Sous la dictature des généraux putschistes avec Cédras à leur tête, Théodore fut un moment «pressenti» en 1992 comme Premier ministre. Il accepta l’offre de service éventuel allant jusqu’à signer lui-même des lettres «Premier ministre pressenti». Et si Théodore ne fut pas Premier ministre de la dictature sanguinaire ce ne fut pas de son fait mais parce que la dictature militaire de Cédras ne mit pas l’idée en pratique jusqu’au bout.
Pour montrer sa bonne volonté de coopérer, Théodore dissout le PUCH pour le baptiser MRN (Mouvement de reconstruction nationale). Le PUCH a ainsi disparu en tant que parti mais il était en fait déjà mort, pourri par une politique de trahison des intérêts des travailleurs. René Théodore termina donc sa carrière comme n’importe quel politicien libéral au service de la bourgeoisie se rangeant dans le camp d’une opposition politicienne frustrée de n’avoir pas eu les postes qu’elle escomptait. IL a contribué à semer des illusions dans la classe ouvrière et à la mettre à la remorque des partis bourgeois. En cela le parti communiste haïtien a suivi le chemin de bien d’autres Partis communistes dans le monde gangrenés par la politique de la bureaucratie stalinienne qui n’avait plus rien à voir avec le communisme, avec le léninisme.

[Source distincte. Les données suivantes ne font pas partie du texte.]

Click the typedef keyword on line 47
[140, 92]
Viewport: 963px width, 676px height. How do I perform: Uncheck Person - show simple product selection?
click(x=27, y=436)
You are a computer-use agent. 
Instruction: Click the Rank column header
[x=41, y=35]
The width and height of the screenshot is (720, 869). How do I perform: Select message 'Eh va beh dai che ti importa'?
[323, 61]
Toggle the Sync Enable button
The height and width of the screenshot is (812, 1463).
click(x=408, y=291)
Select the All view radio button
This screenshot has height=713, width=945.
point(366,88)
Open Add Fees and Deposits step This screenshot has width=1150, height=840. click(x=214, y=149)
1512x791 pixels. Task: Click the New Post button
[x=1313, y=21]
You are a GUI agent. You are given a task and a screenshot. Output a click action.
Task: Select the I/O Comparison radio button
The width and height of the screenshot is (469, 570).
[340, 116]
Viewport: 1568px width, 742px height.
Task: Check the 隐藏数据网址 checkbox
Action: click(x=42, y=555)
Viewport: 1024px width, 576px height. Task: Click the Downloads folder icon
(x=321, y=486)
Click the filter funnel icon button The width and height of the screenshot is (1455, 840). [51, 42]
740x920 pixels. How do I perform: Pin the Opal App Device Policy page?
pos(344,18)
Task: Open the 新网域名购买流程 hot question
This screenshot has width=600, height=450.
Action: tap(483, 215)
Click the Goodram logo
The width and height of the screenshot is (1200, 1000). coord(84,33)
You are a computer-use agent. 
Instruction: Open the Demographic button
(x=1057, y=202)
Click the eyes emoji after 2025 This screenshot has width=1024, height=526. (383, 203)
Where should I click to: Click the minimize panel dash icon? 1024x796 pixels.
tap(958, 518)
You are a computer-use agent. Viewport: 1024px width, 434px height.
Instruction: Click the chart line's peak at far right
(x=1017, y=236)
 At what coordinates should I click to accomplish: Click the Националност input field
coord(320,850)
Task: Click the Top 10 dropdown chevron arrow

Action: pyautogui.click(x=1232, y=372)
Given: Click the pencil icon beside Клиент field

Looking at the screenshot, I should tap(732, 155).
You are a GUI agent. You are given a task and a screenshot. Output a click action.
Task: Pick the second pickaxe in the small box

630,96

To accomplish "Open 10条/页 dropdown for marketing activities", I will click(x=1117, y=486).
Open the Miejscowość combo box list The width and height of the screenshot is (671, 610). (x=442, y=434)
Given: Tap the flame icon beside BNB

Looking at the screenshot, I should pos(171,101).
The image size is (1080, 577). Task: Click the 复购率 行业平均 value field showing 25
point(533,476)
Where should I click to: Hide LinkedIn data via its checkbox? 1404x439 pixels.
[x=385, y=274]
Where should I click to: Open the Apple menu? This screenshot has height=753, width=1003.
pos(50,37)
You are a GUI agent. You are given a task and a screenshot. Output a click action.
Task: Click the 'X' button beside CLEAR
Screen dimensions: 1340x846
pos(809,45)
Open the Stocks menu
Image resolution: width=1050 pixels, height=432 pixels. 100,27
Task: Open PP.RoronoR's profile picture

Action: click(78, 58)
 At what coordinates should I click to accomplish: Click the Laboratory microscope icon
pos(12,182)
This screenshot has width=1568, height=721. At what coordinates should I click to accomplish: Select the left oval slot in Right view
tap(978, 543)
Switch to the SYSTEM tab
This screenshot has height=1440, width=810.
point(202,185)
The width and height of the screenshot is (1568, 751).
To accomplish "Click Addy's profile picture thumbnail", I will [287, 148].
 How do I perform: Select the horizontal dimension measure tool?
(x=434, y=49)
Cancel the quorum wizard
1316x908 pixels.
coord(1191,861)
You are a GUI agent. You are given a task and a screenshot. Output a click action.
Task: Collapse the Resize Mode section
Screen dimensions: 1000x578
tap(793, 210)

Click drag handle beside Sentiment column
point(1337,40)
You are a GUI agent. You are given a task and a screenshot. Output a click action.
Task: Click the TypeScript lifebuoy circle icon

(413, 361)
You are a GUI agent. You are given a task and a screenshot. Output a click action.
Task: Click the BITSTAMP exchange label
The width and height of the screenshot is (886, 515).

Il ne sera pas possible de renouer avec une véritable politique communiste sans faire la critique intransigeante de la politique du PUCH et de ses dirigeants. Une nouvelle génération de militants réellement communistes aura comme objectif principal de s’implanter dans la classe ouvrière, de recréer un nouveau parti communiste orienté vers l’indépendance de classe de la classe ouvrière, la lutte contre la bourgeoisie exploiteuse jusqu’à la prise en mains de ses richesses pour les mettre à la disposition de l’ensemble de la population laborieuse, en un mot la révolution ouvrière.